**WORK REQUIRED:** Extract all lines from the data beneath that include the word "Free".

**RECORDS FOR THIS EXERCISE:**
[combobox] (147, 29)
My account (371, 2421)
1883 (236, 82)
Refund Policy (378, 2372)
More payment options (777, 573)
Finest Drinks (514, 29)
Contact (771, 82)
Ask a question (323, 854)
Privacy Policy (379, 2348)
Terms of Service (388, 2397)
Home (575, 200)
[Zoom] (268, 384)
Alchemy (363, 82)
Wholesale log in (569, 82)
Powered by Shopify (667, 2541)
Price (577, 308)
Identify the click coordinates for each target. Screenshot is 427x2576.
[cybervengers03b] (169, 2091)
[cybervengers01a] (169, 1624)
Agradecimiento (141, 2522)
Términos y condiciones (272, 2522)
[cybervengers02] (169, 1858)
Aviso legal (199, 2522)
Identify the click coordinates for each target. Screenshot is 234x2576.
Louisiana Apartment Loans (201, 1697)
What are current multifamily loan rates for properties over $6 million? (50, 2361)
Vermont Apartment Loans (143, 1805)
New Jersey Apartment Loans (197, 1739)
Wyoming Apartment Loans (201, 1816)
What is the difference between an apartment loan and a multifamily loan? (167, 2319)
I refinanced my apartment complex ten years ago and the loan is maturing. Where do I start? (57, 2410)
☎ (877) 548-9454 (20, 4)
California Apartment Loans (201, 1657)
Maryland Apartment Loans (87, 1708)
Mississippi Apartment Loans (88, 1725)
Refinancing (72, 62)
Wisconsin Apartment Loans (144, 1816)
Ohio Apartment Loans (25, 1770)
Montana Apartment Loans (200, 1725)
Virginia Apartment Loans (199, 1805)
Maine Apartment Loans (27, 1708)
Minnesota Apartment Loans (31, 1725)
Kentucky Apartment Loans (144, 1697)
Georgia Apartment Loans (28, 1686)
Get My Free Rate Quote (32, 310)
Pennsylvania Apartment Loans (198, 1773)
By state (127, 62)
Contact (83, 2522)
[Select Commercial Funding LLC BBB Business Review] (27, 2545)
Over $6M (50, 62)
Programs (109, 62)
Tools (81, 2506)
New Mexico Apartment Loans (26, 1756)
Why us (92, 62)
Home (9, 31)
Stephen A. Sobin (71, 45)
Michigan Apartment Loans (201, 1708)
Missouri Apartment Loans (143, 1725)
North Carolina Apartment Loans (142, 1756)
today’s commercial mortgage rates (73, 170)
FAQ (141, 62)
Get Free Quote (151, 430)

**RESPONSE FOR THIS EXERCISE:**
Get My Free Rate Quote (32, 310)
Get Free Quote (151, 430)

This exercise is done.